This painting is a bit of a cheater, in that: 1) it's based on a photo I took during last summer's trip; 2) it technically should have been the first in the series, as it is what you see as a passenger heading west along Hwy 160. C'est la vie. The view I shot on the way home didn't have enough appeal to paint.
Sleeping Ute Mountain is the southwestern-most mountain found in Colorado. It is not part of the Rockies, but is a separate, small range, and is older than the volcanic San Juans. Like the Abajos and La Sal mountains of southeastern Utah, Sleeping Ute is a laccolith - formed of volcanic intrusive rock breaking through sedimentary rock - vs. the Rocky Mountains, which were formed by movements in the earth's crust (plate tectonics).
When I took the photo for this, a single, amorphous cloud was positioned to cast a shadow across the main peak of the mountain, giving it an almost surreal feel that I really liked. So, I kept it - compositional issues be darned. I removed evidence of civilization, aside from a small cluster of trees to the left, and that was it.
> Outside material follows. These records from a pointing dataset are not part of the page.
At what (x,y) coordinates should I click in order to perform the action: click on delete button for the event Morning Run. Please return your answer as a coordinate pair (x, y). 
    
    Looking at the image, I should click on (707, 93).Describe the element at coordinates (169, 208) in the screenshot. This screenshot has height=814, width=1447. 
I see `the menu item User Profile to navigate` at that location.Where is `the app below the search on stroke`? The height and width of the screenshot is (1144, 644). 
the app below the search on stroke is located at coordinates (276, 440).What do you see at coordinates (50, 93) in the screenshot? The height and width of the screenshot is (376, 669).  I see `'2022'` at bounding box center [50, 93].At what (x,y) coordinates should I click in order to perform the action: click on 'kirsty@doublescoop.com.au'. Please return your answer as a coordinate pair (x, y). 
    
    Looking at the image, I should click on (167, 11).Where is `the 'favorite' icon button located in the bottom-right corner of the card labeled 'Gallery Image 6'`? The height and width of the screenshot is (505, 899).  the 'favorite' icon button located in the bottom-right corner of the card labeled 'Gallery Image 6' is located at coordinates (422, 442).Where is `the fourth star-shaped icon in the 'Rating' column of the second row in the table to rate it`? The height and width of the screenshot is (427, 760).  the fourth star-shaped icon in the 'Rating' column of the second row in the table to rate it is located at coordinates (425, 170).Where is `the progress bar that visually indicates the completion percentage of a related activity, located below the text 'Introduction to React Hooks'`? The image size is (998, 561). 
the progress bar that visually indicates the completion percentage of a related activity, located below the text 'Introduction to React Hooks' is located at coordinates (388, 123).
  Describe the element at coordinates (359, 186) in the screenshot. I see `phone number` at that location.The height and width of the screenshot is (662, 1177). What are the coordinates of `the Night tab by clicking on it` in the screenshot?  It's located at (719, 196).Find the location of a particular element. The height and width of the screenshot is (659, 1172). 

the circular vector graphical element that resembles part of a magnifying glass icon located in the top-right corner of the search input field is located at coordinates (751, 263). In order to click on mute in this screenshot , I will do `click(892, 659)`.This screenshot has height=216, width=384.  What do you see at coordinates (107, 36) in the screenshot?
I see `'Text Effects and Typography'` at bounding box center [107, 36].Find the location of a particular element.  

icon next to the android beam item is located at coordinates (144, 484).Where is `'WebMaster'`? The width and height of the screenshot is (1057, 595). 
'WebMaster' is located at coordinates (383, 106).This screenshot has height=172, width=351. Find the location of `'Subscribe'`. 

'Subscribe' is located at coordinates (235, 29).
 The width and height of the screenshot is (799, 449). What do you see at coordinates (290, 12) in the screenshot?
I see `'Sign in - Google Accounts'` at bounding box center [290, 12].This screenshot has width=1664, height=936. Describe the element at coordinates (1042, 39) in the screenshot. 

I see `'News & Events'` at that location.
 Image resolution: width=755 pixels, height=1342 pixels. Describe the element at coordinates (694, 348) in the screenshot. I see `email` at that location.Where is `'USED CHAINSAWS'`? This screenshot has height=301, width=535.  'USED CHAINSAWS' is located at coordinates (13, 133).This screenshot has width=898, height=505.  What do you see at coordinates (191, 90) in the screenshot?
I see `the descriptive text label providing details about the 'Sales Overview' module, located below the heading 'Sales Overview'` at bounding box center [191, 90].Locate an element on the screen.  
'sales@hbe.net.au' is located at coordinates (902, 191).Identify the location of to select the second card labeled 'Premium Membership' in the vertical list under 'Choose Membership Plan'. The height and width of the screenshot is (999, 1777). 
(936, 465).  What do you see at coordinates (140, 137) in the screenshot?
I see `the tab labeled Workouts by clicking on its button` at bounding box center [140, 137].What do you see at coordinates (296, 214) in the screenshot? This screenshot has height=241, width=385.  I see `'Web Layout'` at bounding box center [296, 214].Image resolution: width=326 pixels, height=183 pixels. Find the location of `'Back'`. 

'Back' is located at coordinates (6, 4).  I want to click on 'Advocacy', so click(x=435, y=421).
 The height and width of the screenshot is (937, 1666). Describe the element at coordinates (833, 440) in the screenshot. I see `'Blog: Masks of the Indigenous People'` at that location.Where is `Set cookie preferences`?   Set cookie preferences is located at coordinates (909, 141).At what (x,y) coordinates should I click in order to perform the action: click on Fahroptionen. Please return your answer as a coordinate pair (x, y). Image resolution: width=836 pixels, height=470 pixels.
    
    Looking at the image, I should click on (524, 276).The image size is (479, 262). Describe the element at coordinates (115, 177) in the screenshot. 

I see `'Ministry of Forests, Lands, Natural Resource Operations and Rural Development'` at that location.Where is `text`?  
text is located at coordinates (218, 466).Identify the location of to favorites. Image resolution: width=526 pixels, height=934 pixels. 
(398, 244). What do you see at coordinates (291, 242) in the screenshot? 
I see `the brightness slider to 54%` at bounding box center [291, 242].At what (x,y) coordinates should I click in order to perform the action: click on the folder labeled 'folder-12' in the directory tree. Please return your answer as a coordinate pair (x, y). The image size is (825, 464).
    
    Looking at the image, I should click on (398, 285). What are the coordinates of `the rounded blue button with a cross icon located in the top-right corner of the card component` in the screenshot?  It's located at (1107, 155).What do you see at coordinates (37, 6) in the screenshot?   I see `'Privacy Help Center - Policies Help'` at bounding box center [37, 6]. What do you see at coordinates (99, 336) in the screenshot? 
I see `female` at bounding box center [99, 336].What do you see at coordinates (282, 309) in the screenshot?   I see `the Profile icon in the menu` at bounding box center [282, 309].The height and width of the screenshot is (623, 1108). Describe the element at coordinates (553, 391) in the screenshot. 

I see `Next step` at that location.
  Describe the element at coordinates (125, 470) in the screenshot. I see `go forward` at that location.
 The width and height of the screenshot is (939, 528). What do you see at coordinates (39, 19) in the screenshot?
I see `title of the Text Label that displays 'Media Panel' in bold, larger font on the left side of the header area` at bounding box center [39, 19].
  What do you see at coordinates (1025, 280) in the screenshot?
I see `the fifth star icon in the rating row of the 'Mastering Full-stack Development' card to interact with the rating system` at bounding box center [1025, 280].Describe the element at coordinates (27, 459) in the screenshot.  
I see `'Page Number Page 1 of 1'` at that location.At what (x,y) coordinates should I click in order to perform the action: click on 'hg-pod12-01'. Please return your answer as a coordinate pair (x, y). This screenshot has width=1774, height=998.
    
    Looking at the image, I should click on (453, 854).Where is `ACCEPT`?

The mountain lies on the Ute reservation, and the small town of Cortez is to the east.
Cloud over Sleeping Ute
oil on panel
In all, I did 46 oil paintings for this series, and learned much about the handling of this medium in a new format for me. It brings my total of oil paintings to date to 51. Thank you to those who followed the journey across the land I love and added encouragement along the way - I appreciate it!
With the first 50 oils under my belt, I'll now consider the direction(s) I want to head with my next series. I've painted enough green to make my head spin, so I'll probably beg off of painting green-heavy landscapes for a while.